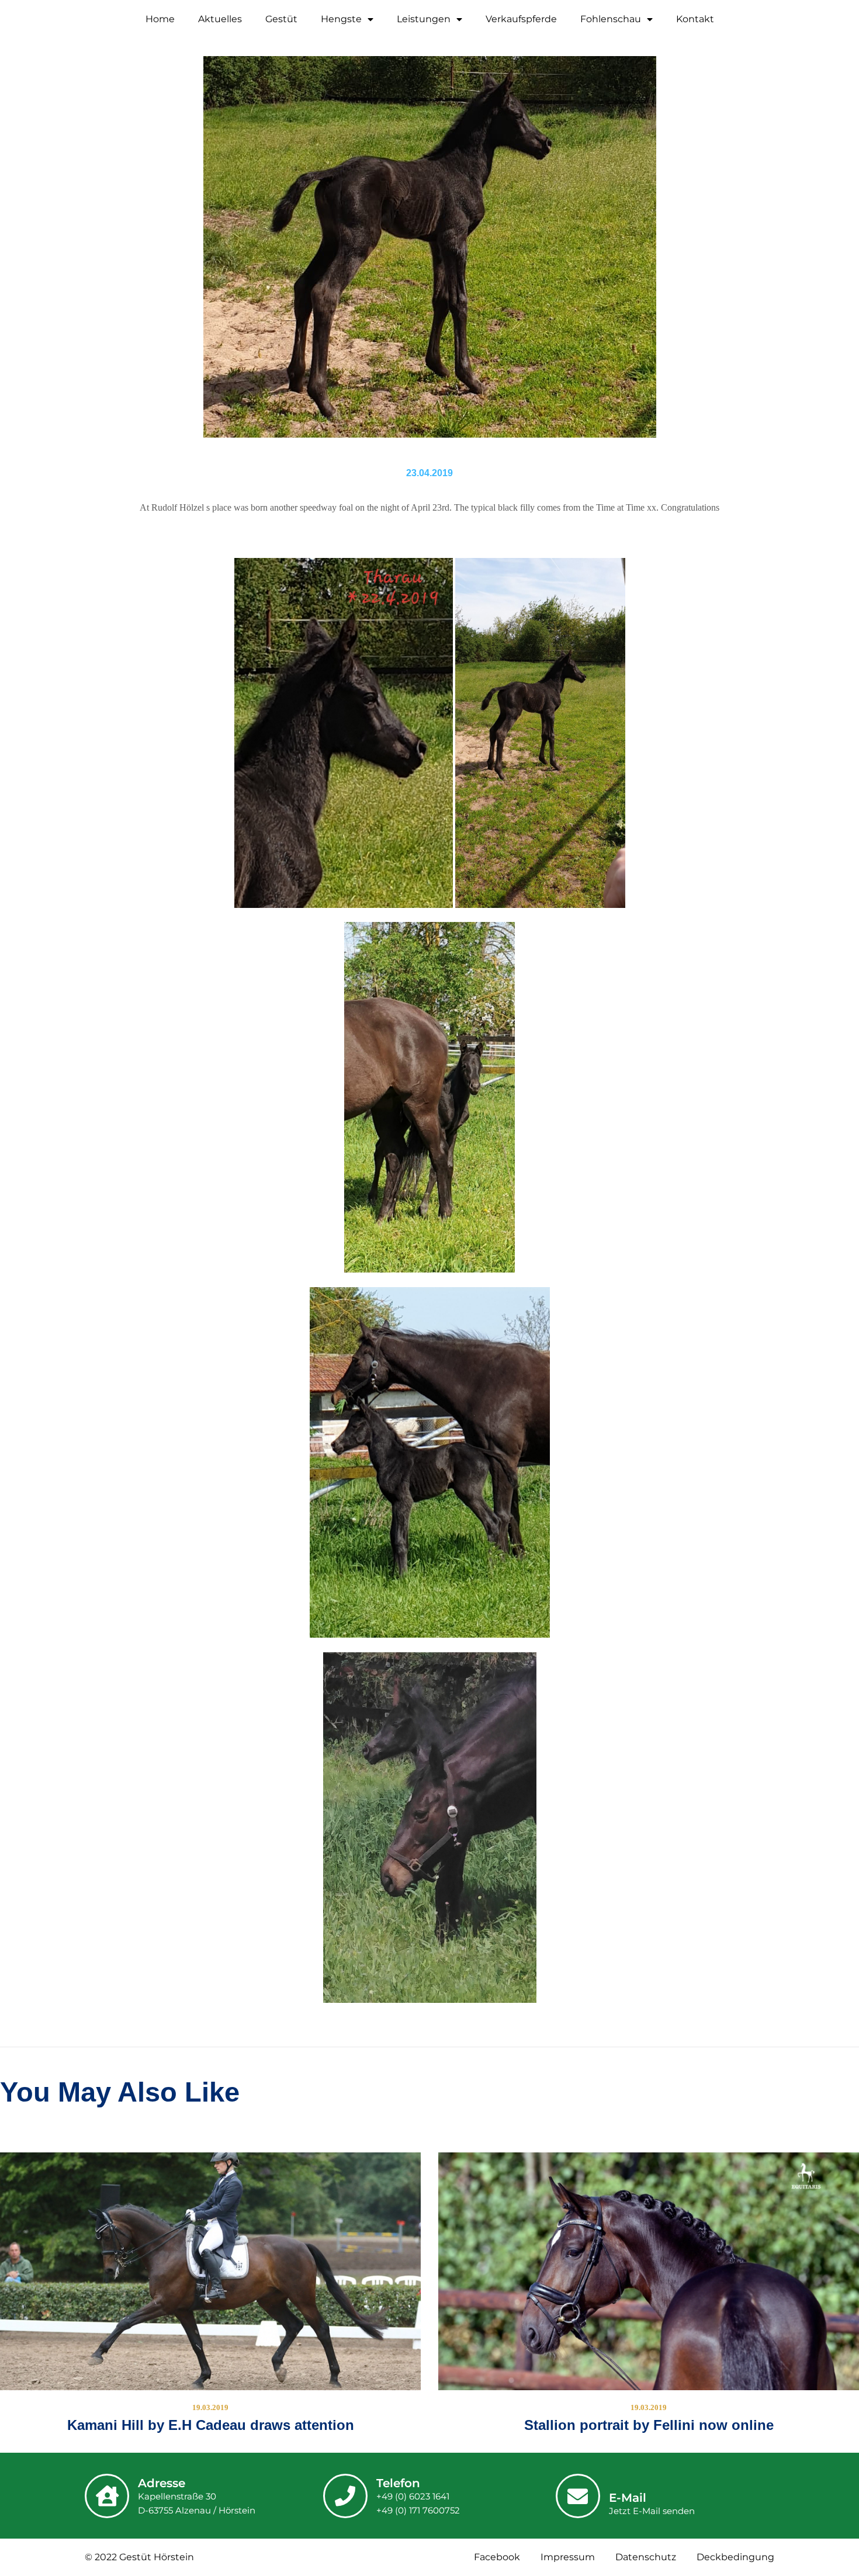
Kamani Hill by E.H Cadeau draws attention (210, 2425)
* * *
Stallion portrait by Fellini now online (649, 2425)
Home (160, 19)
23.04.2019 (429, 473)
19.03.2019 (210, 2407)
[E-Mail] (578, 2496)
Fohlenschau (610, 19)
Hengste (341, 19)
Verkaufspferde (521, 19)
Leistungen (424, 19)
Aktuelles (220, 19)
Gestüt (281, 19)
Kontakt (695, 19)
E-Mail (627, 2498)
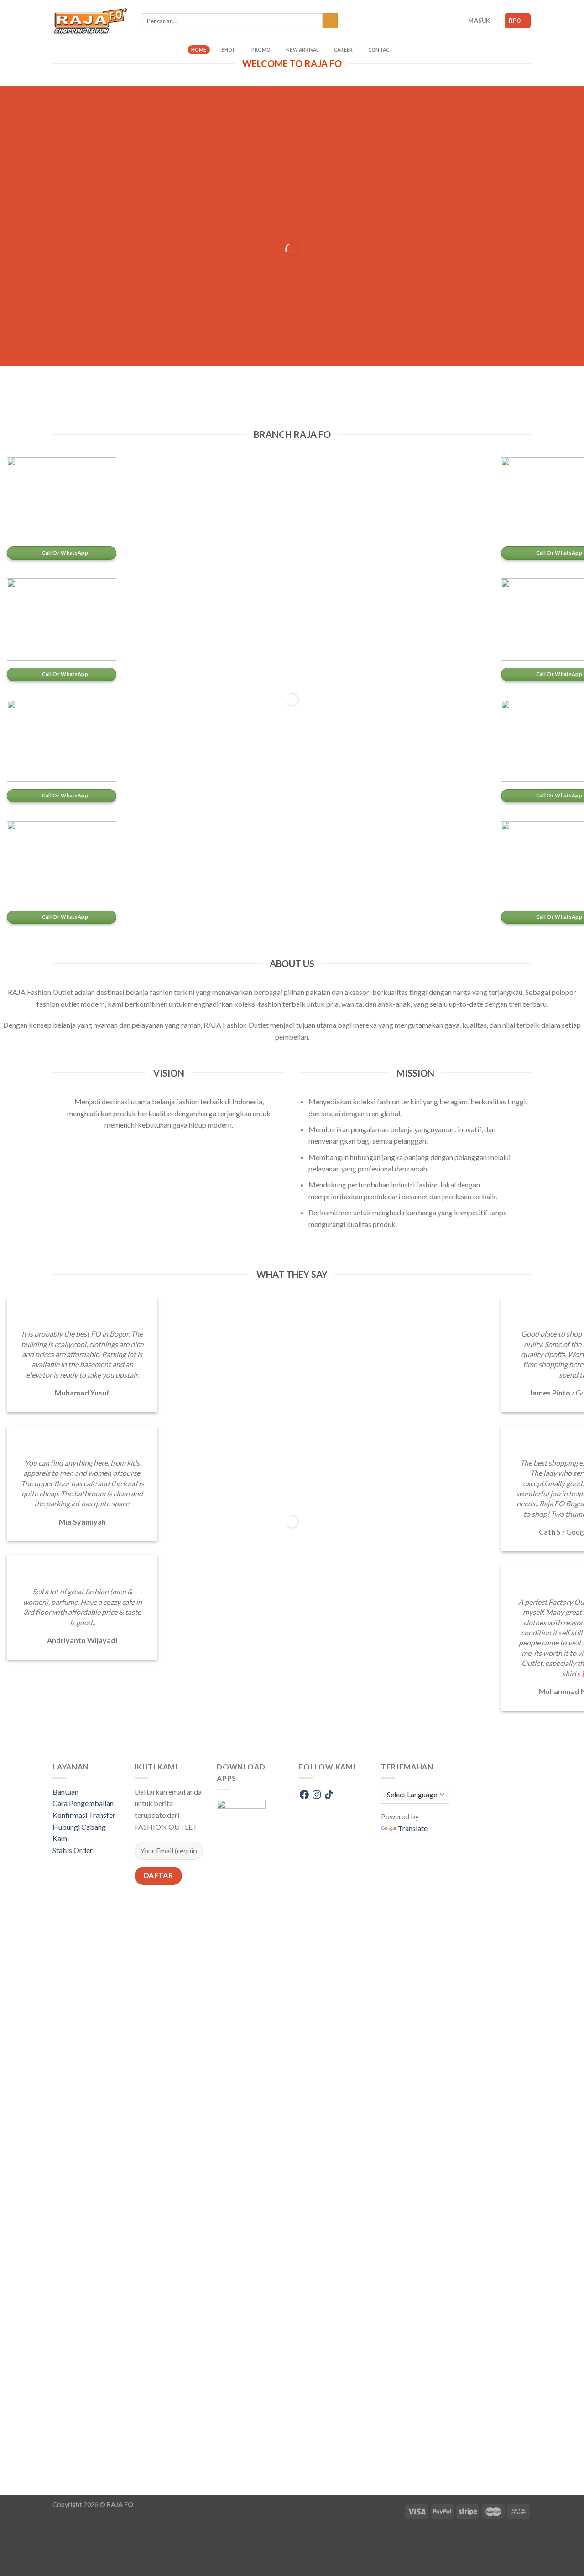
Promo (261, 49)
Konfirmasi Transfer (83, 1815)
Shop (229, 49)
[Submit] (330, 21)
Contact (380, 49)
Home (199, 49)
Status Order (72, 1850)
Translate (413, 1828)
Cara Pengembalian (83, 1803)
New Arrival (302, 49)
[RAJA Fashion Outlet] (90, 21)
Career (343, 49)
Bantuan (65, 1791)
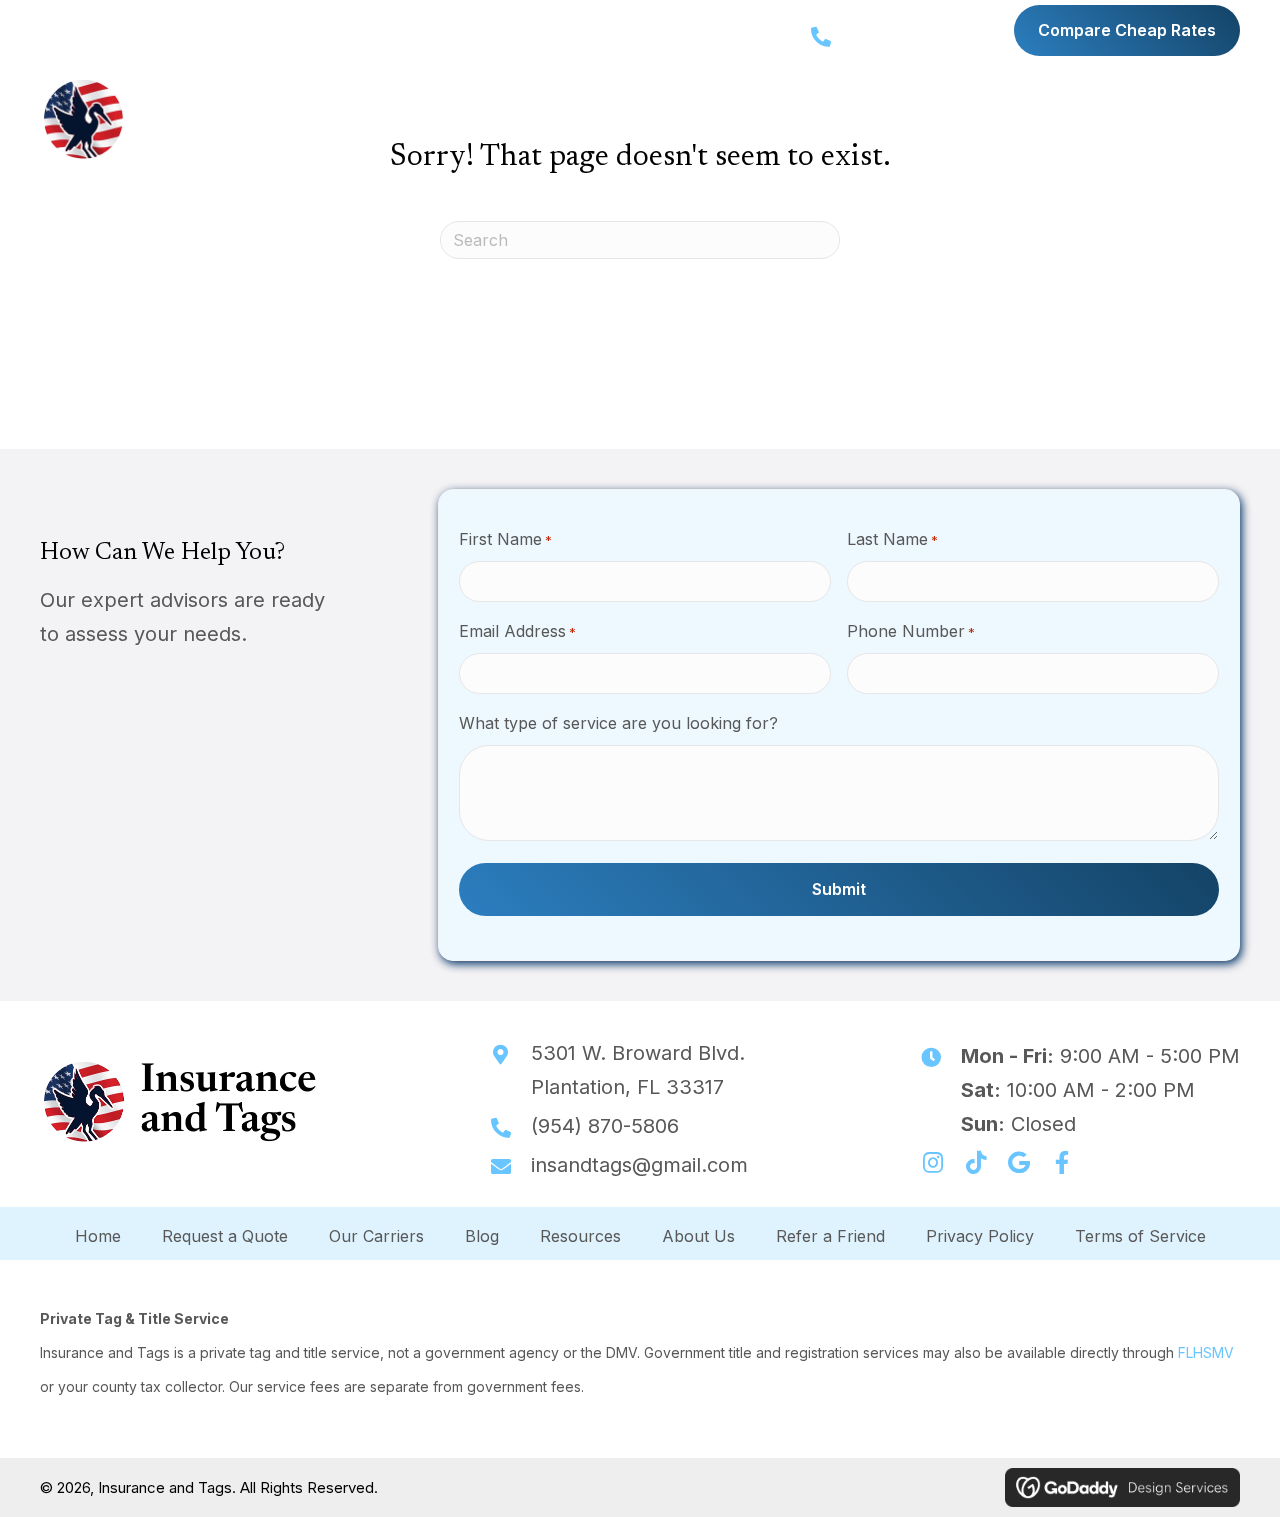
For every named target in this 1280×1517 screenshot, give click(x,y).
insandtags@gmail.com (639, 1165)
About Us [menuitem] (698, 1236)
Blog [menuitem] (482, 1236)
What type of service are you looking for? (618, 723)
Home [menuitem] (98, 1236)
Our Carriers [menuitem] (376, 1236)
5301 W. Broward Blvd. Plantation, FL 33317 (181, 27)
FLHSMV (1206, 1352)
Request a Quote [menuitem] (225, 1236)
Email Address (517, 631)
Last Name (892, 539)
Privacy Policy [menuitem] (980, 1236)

• Work task:
Leaving all pictures out, output exactly the lines of the material above from the line with "Translate (413, 1828)" to the line with "Privacy Policy [menuitem] (980, 1236)", both included.

• Your response:
Translate (413, 1828)
Cara Pengembalian (83, 1803)
New Arrival (302, 49)
[RAJA Fashion Outlet] (90, 21)
Career (343, 49)
Bantuan (65, 1791)
For every named target in this 1280×1517 screenshot, give click(x,y).
insandtags@gmail.com (639, 1165)
About Us [menuitem] (698, 1236)
Blog [menuitem] (482, 1236)
What type of service are you looking for? (618, 723)
Home [menuitem] (98, 1236)
Our Carriers [menuitem] (376, 1236)
5301 W. Broward Blvd. Plantation, FL 33317 (181, 27)
FLHSMV (1206, 1352)
Request a Quote [menuitem] (225, 1236)
Email Address (517, 631)
Last Name (892, 539)
Privacy Policy [menuitem] (980, 1236)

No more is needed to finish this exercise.